» Work to be completed
State how many lines in the listing contain the string "field", and add nothing to that number.
-------------------------
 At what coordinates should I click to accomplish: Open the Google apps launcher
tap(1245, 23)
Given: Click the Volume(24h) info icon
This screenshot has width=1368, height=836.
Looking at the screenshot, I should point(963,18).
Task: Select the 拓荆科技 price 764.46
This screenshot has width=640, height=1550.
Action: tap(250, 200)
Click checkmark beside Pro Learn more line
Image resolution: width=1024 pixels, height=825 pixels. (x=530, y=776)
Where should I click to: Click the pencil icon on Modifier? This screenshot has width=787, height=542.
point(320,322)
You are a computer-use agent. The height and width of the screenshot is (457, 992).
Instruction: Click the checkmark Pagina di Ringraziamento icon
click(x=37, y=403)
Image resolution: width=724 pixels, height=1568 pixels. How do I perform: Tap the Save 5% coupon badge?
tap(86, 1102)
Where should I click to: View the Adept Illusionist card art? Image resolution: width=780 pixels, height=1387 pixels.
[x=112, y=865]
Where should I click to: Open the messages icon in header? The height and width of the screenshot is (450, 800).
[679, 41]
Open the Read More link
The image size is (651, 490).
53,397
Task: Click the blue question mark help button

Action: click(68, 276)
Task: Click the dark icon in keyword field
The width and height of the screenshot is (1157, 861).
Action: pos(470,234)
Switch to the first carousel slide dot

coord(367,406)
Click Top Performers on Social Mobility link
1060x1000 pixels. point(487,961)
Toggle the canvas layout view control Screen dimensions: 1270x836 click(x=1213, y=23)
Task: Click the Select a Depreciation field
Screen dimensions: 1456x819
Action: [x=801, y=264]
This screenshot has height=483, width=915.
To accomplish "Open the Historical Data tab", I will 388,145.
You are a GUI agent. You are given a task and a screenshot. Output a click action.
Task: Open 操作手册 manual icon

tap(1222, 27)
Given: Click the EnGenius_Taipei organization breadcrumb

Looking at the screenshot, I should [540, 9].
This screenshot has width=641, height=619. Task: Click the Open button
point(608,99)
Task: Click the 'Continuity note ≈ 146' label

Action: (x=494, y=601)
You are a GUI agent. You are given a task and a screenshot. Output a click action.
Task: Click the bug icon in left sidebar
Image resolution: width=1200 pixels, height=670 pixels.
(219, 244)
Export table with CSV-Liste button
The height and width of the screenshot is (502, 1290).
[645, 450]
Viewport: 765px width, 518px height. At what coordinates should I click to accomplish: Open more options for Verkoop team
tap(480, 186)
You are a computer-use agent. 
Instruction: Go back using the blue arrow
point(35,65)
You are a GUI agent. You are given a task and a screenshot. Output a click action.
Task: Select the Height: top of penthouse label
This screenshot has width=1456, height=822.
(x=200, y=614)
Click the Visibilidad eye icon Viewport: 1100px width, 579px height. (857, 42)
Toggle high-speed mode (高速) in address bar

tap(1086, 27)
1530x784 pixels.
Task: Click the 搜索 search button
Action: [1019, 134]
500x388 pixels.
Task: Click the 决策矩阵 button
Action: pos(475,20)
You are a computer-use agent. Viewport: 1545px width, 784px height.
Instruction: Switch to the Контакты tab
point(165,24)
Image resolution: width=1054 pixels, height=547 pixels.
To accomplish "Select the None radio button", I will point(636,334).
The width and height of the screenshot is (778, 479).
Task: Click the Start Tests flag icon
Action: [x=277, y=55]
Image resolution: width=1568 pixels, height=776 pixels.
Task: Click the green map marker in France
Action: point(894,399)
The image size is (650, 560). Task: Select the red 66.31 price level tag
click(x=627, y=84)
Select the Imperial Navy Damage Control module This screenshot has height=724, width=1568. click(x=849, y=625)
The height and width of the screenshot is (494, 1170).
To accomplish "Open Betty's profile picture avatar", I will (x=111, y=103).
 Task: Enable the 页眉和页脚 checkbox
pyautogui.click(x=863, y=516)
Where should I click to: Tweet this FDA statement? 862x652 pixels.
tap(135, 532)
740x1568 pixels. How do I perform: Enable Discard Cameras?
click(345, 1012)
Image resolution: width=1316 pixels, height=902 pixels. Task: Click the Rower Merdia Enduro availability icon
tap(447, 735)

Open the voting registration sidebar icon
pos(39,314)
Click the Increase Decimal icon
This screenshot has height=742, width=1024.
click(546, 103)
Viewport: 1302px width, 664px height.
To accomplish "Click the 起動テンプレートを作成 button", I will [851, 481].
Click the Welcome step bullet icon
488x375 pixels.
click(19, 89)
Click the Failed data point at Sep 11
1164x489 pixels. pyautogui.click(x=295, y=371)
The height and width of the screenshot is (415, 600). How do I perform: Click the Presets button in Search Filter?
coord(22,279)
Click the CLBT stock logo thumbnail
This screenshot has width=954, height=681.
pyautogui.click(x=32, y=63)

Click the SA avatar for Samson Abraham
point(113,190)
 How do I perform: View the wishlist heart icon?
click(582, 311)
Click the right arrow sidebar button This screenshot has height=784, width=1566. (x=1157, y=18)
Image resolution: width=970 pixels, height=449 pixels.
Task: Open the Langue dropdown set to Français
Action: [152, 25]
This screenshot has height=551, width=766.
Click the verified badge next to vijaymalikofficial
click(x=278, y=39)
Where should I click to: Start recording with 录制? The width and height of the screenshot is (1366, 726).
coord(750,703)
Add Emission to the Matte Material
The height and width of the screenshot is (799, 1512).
-------------------------
» Output
2